Pixel coordinate grounding data:
↓↓↓

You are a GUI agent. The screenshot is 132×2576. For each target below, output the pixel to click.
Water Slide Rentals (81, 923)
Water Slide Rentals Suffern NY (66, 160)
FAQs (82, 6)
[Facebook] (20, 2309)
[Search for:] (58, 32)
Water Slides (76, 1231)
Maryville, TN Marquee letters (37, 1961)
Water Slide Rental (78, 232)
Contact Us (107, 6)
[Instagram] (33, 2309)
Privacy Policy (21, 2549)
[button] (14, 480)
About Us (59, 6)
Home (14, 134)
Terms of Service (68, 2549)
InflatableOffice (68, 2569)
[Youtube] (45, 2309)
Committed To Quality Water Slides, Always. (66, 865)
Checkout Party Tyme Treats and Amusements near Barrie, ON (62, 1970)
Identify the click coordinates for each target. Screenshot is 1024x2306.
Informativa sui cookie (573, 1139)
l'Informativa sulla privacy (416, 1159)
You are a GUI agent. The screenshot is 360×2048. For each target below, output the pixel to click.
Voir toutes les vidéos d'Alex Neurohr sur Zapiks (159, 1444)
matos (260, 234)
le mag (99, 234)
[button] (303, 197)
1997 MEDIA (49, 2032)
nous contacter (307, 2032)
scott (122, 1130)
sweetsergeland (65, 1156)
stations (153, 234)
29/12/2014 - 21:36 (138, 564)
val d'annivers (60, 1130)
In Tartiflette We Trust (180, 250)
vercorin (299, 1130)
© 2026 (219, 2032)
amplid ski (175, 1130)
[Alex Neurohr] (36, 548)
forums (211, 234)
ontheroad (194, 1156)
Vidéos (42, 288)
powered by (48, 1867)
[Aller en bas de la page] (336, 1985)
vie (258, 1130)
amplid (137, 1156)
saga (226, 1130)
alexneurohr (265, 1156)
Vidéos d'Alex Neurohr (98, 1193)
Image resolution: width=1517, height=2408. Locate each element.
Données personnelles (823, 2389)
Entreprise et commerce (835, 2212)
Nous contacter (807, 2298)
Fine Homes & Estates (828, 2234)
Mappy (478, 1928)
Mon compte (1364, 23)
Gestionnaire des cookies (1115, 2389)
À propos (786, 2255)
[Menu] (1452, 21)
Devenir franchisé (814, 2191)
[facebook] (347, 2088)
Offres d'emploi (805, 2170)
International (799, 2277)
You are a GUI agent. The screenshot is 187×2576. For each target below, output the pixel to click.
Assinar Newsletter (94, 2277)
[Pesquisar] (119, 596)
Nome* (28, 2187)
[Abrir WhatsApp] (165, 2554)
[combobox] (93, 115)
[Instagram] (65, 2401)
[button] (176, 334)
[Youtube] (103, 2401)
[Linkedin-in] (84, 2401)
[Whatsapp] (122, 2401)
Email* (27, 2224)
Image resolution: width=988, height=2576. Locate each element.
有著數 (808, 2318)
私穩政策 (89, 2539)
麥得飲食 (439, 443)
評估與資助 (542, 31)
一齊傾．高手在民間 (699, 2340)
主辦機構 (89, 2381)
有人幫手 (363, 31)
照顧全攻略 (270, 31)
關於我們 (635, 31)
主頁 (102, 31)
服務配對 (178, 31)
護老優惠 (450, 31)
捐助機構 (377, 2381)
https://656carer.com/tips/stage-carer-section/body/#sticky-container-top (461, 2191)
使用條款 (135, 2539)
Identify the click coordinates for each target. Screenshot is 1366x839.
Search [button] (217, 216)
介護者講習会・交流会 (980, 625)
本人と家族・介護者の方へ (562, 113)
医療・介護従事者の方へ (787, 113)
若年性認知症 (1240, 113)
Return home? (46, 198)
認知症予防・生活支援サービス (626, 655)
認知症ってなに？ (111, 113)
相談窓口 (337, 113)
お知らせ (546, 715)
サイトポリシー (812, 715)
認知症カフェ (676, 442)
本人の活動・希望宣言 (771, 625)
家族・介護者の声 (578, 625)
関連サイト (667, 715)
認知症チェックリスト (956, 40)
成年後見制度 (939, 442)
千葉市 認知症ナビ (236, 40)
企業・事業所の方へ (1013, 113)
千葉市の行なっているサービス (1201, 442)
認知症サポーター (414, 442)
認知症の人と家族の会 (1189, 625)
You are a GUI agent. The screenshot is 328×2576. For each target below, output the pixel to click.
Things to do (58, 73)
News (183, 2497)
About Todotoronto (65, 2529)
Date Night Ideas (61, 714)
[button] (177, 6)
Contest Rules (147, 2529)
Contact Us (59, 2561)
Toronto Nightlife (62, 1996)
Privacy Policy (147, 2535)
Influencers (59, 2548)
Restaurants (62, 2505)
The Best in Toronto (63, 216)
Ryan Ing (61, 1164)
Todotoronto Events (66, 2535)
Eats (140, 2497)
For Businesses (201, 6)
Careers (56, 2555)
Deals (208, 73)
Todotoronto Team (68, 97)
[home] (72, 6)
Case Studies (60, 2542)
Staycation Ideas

↑↑↑

**TASK DESCRIPTION**
Wherever the word "Identify" occurs in the data above, copy the line it sits in.

**TASK RESULT**
Identify the click coordinates for each target. Screenshot is 1024x2306.
Identify the click coordinates for each target. Screenshot is 1366x839.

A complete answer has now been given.